## Job 1
In the Ecuador overview, how long is Ecuador's border with Peru?

## Given passage
Segment Open
History in brief A foreign perspective on Ecuador's History

Source:
http://www.cia.gov/cia/publications/factbook/geos/ec.html

"The "Republic of the Equator" was one of three countries that emerged from the collapse of Gran Colombia in 1830 (the others are Colombia and Venezuela). Between 1904 and 1942, Ecuador lost territories in a series of conflicts with its neighbors. A border war with Peru that flared in 1995 was resolved in 1999. Although Ecuador marked 25 years of civilian governance in 2004, the period has been marred by political instability. Seven presidents have governed Ecuador since 1996."

Location and People

Sources:
http://www.cia.gov/cia/publications/factbook/geos/co.html http://estructuraecuador.wordpress.com/tag/poblacion/
http://whc.unesco.org/en/map

Ecuador is located in the Northwestern coast of South America. It shares borders with Colombia (590 km) and Peru (1,420 km). To the West, Ecuador's coastline on the Pacific Ocean is 2,237 km. Ecuador has jurisdiction over both continental and insular territories, the later being the Galapagos Islands. Its total area including the Galapagos is 283,560 sq km (land: 276,840 sq km, water: 6,720 sq km). Ecuador's continental territory is somewhat larger than Great Britain, roughly the size of New Zealand or the US state of Nevada (256.370 sq km).
Segment Closed
## Job 2
Gather each line of the records below that contains the word "should".

## Data
Segment Open
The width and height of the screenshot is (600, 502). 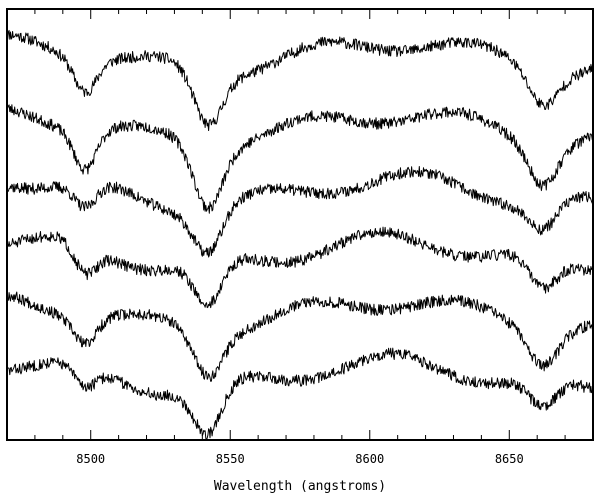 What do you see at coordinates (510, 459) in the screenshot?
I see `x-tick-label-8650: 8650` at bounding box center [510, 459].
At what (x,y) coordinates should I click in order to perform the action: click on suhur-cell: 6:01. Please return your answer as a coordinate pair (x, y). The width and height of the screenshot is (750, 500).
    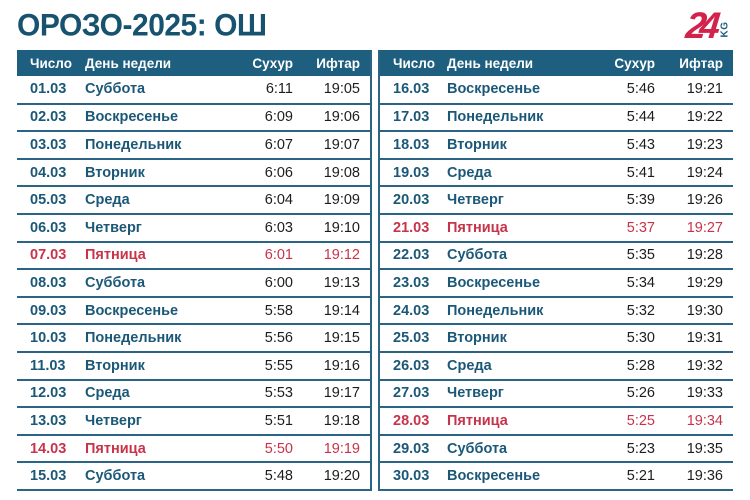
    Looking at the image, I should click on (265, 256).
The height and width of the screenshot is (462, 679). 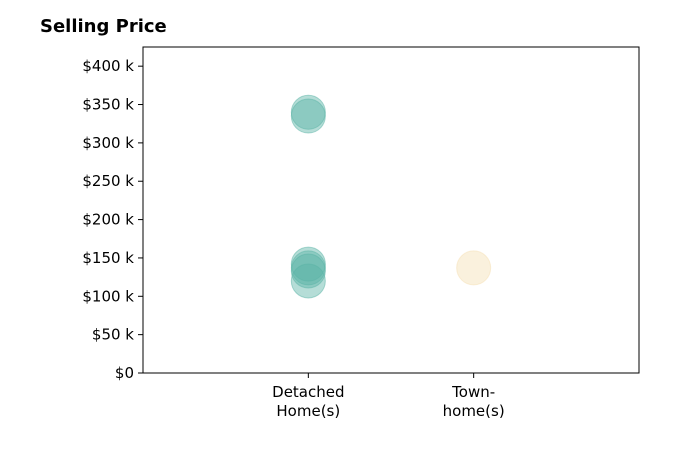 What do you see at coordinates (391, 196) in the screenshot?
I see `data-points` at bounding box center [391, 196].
Segment Closed
Segment Open
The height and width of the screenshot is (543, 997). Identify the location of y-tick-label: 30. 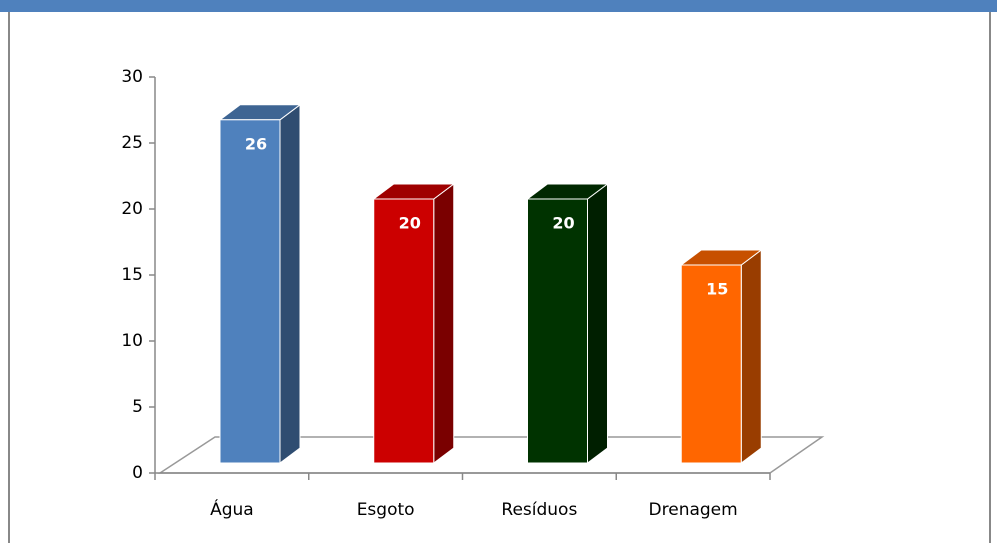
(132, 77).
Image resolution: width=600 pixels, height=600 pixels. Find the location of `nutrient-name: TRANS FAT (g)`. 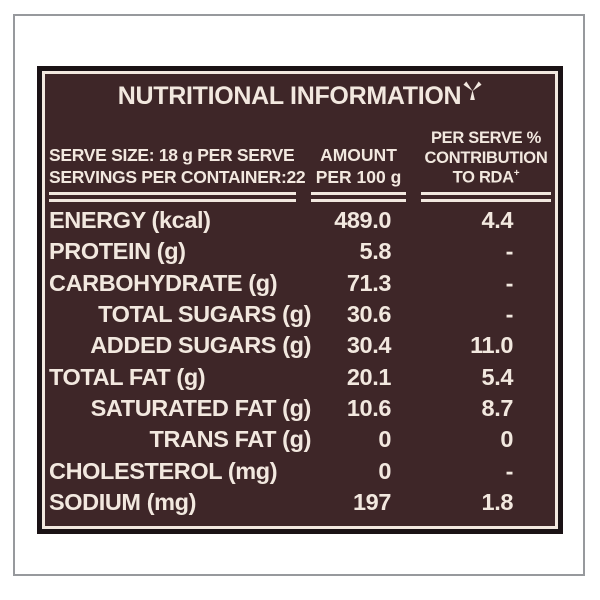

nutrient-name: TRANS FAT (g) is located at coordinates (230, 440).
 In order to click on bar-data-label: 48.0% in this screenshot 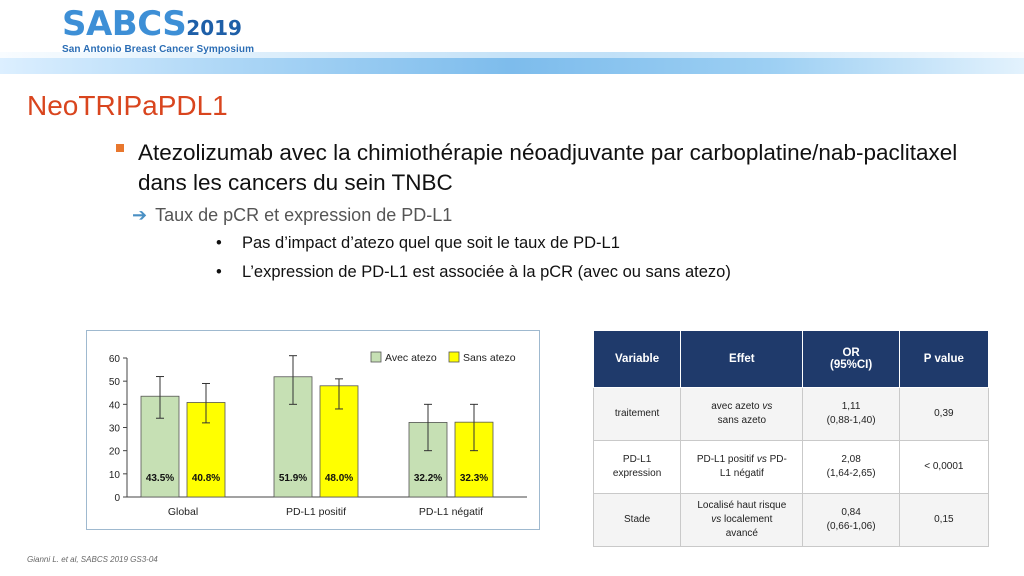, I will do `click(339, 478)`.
Segment Closed
## Written answer 1
1,420 km

## Written answer 2
At what (x,y) coordinates should I click in order to perform the action: click on suhur-cell: 6:01. Please return your answer as a coordinate pair (x, y). The width and height of the screenshot is (750, 500).
    Looking at the image, I should click on (265, 256).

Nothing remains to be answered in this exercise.